[DATASET ENTRIES Boundary: Start]
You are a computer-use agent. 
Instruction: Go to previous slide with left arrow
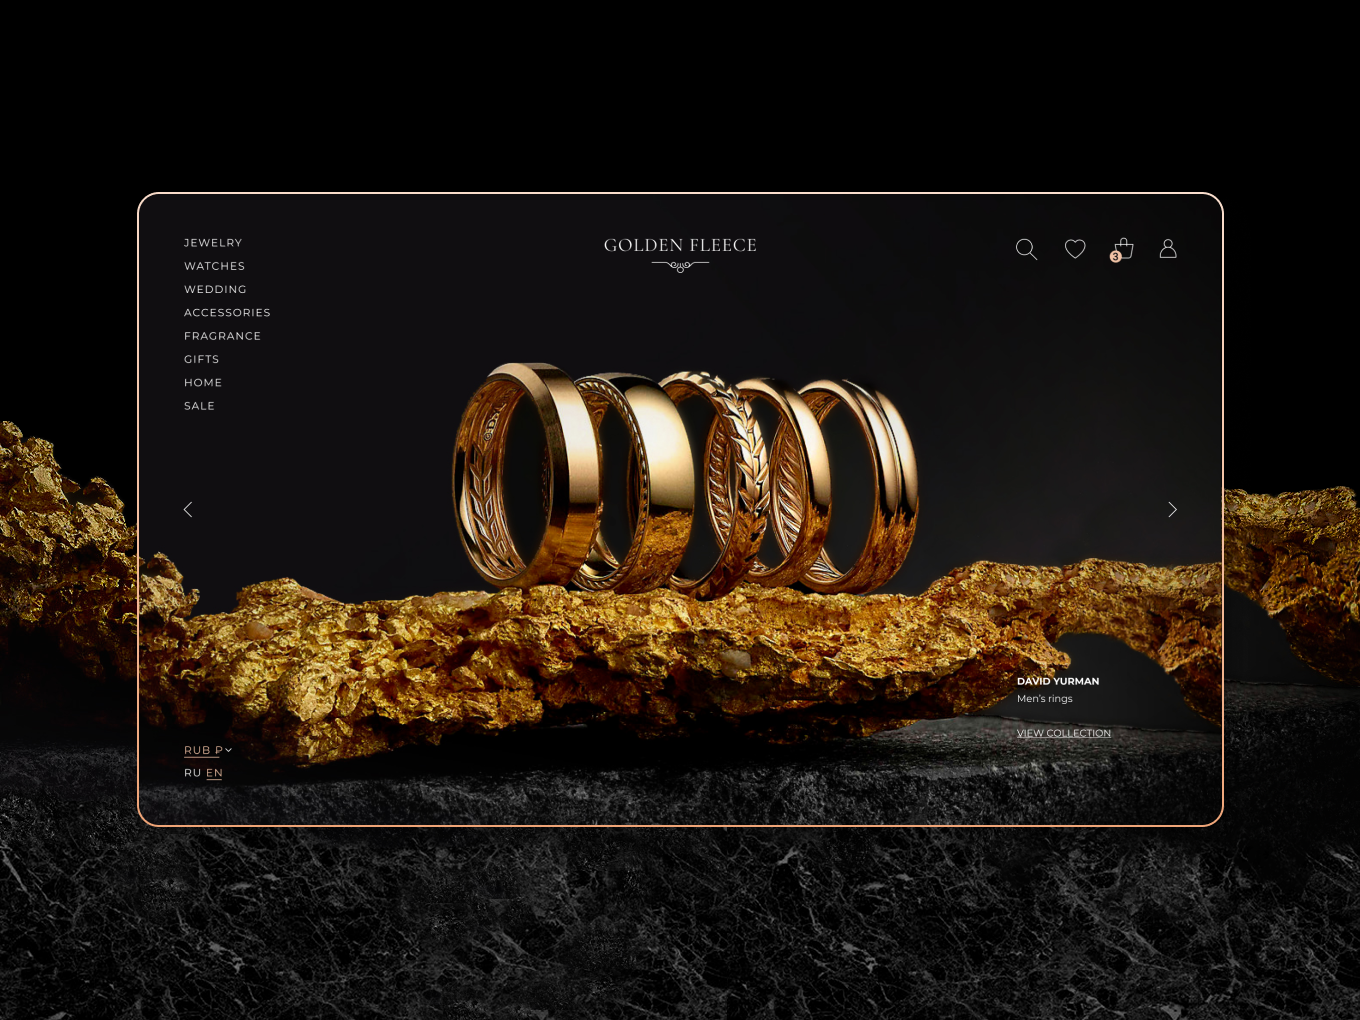(x=188, y=510)
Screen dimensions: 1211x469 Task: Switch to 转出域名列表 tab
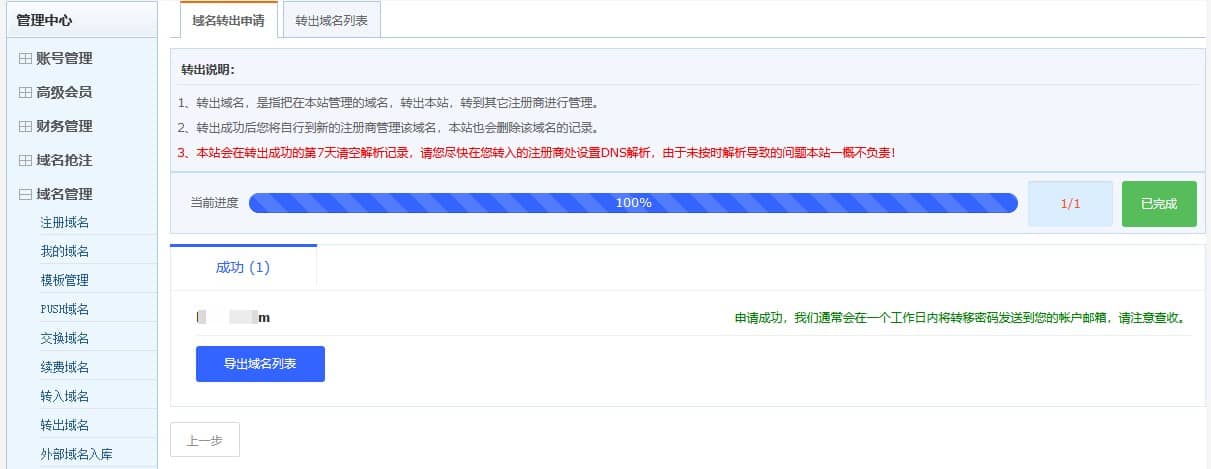(x=331, y=21)
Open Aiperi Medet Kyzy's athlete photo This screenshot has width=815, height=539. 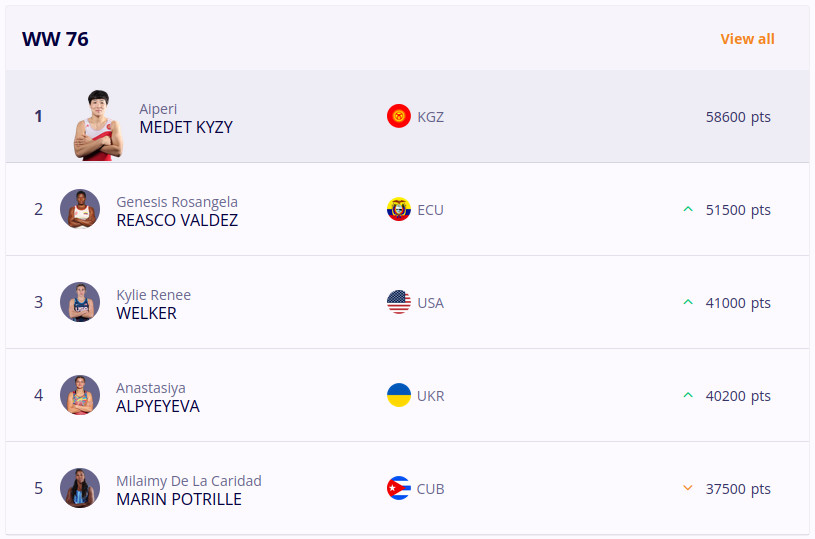pos(98,125)
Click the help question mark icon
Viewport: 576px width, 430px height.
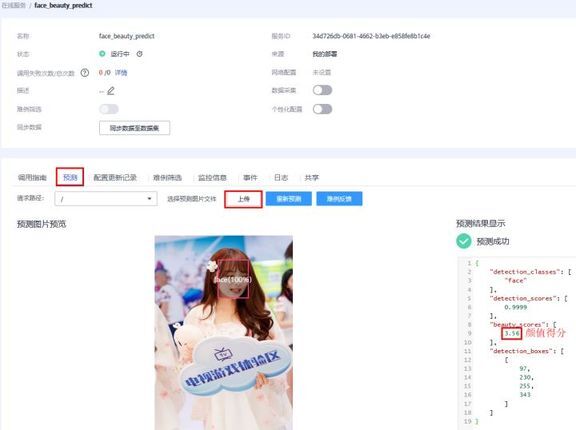(85, 73)
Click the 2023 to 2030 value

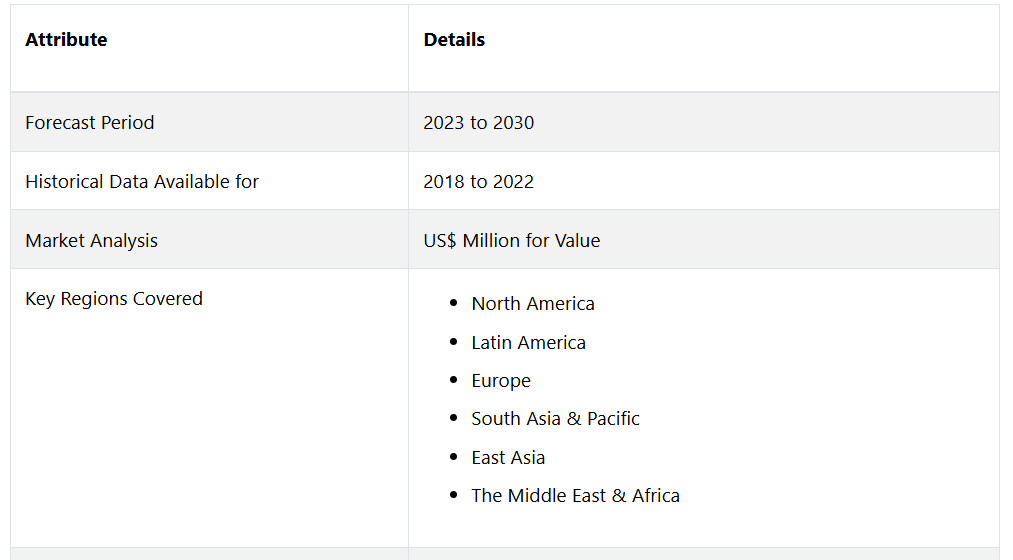pos(479,122)
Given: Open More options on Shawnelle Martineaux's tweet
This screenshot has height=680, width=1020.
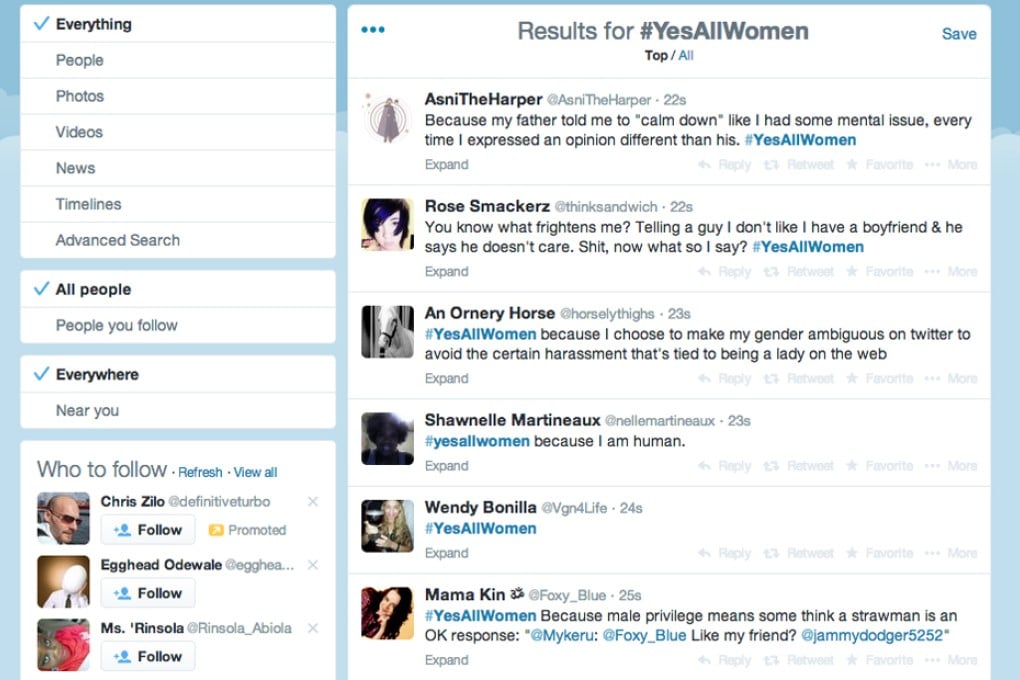Looking at the screenshot, I should tap(961, 465).
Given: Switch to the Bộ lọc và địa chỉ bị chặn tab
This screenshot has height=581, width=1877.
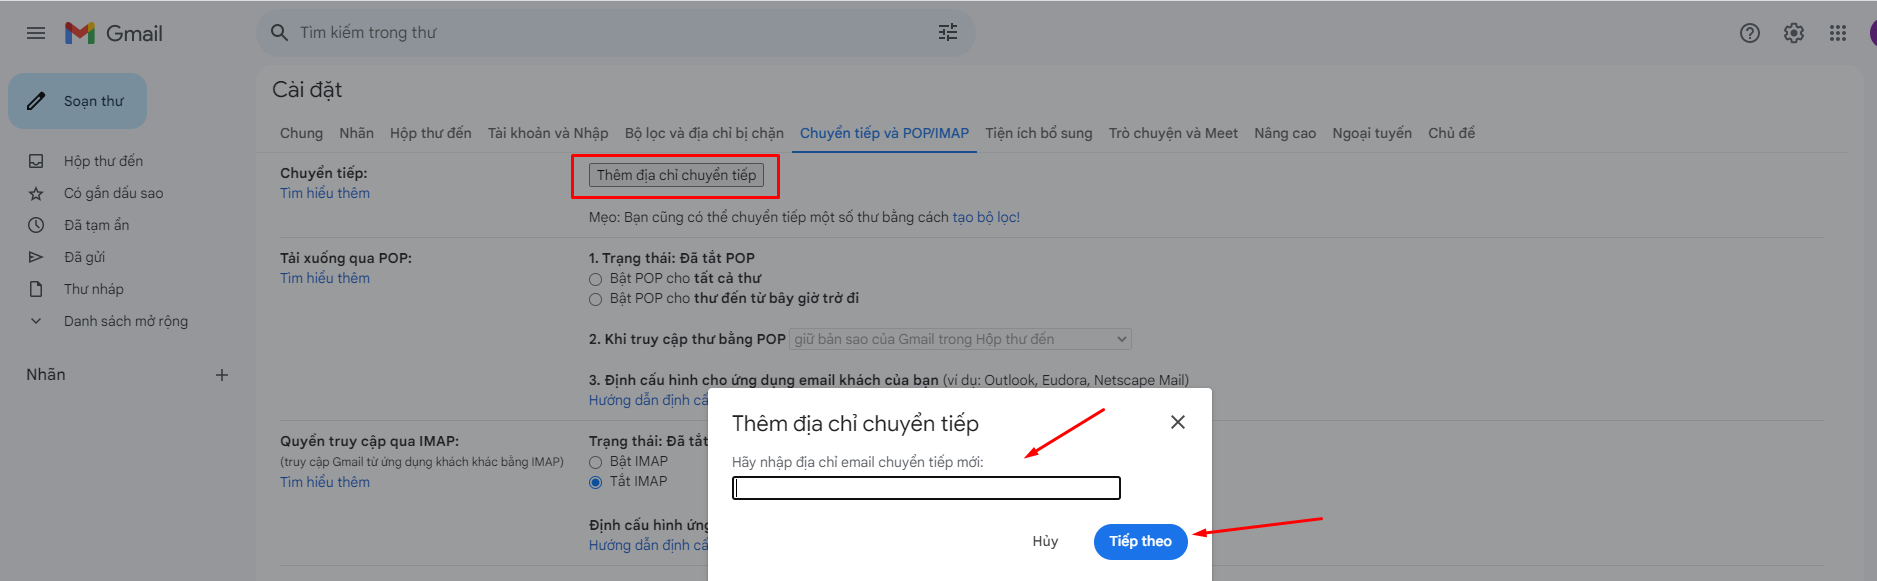Looking at the screenshot, I should (x=704, y=133).
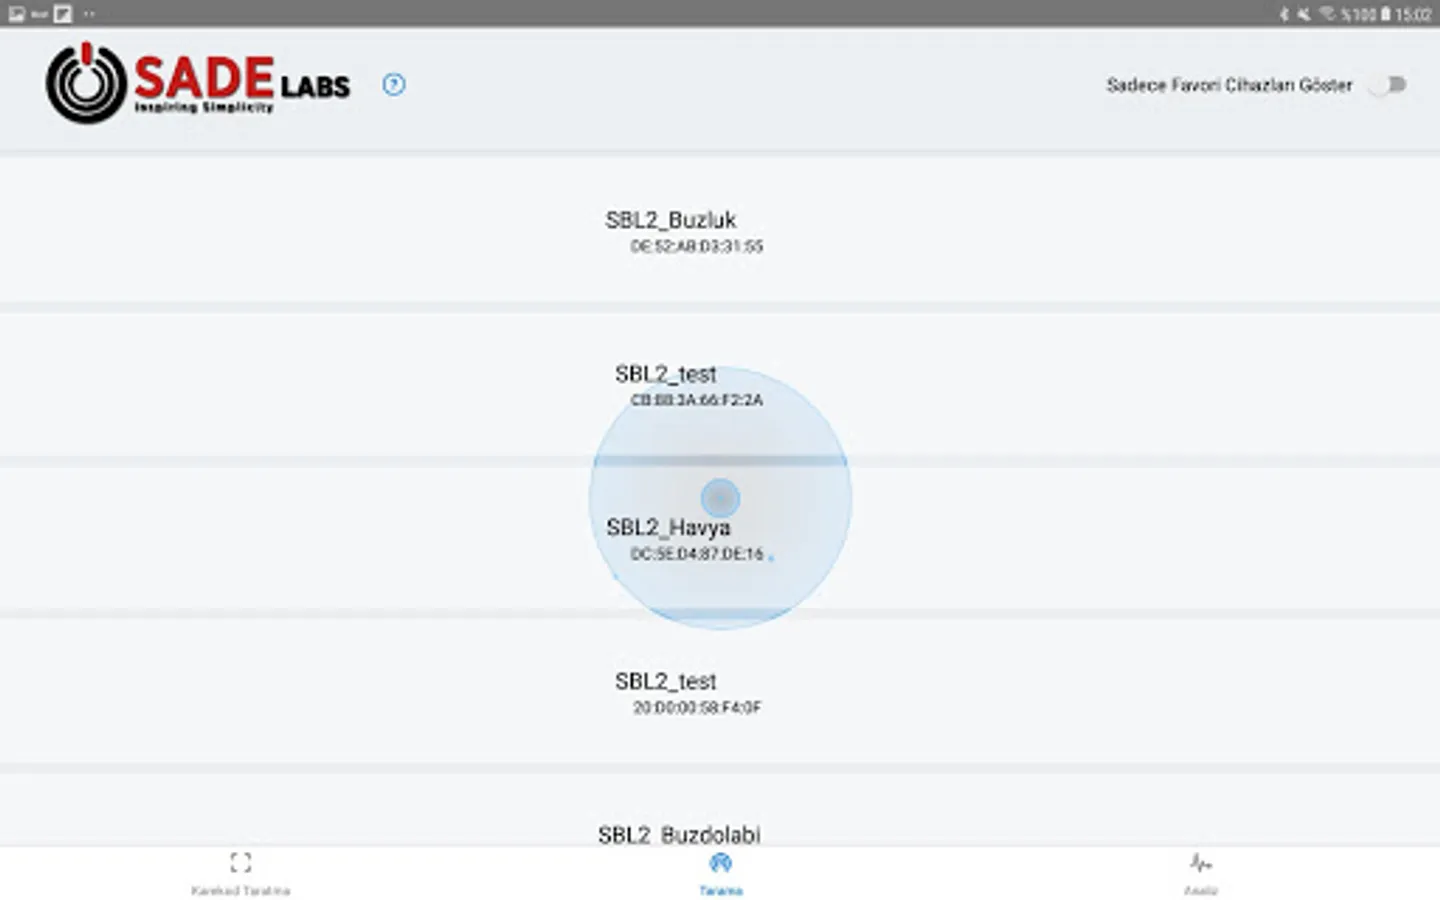The height and width of the screenshot is (900, 1440).
Task: Tap the Karekod Tarama scan icon
Action: click(x=241, y=862)
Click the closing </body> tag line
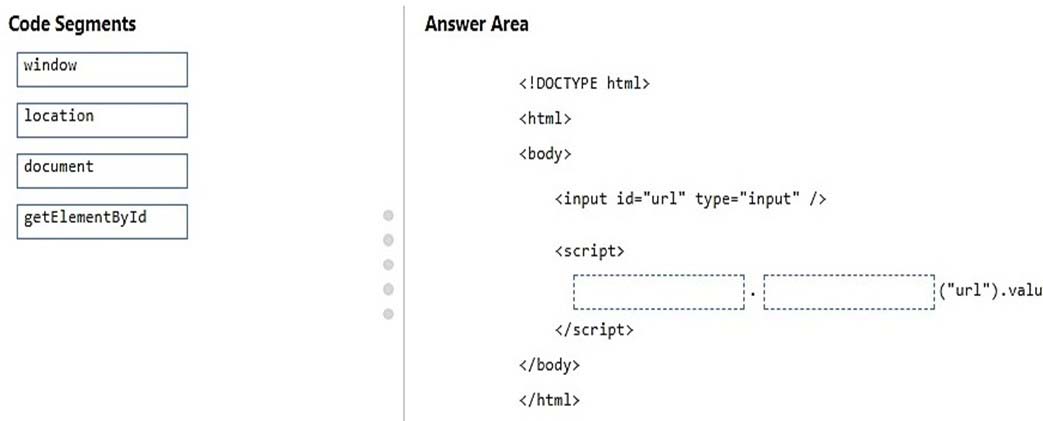The width and height of the screenshot is (1043, 421). (x=549, y=364)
[DATASET ENTRIES Boundary: End]
*TASK GOAL*
Please give an exact copy of the lines from the line containing "Viewport: 576px width, 430px height." through the end of the records above, pictures excluded.

*ANSWER BOX*
Viewport: 576px width, 430px height.
(85, 73)
Click the 2023 to 2030 value

pos(479,122)
Given: Open More options on Shawnelle Martineaux's tweet
This screenshot has height=680, width=1020.
Looking at the screenshot, I should tap(961, 465).
Given: Switch to the Bộ lọc và địa chỉ bị chặn tab
This screenshot has height=581, width=1877.
Looking at the screenshot, I should (x=704, y=133).
The height and width of the screenshot is (900, 1440).
Task: Tap the Karekod Tarama scan icon
Action: click(x=241, y=862)
Click the closing </body> tag line
The width and height of the screenshot is (1043, 421). (x=549, y=364)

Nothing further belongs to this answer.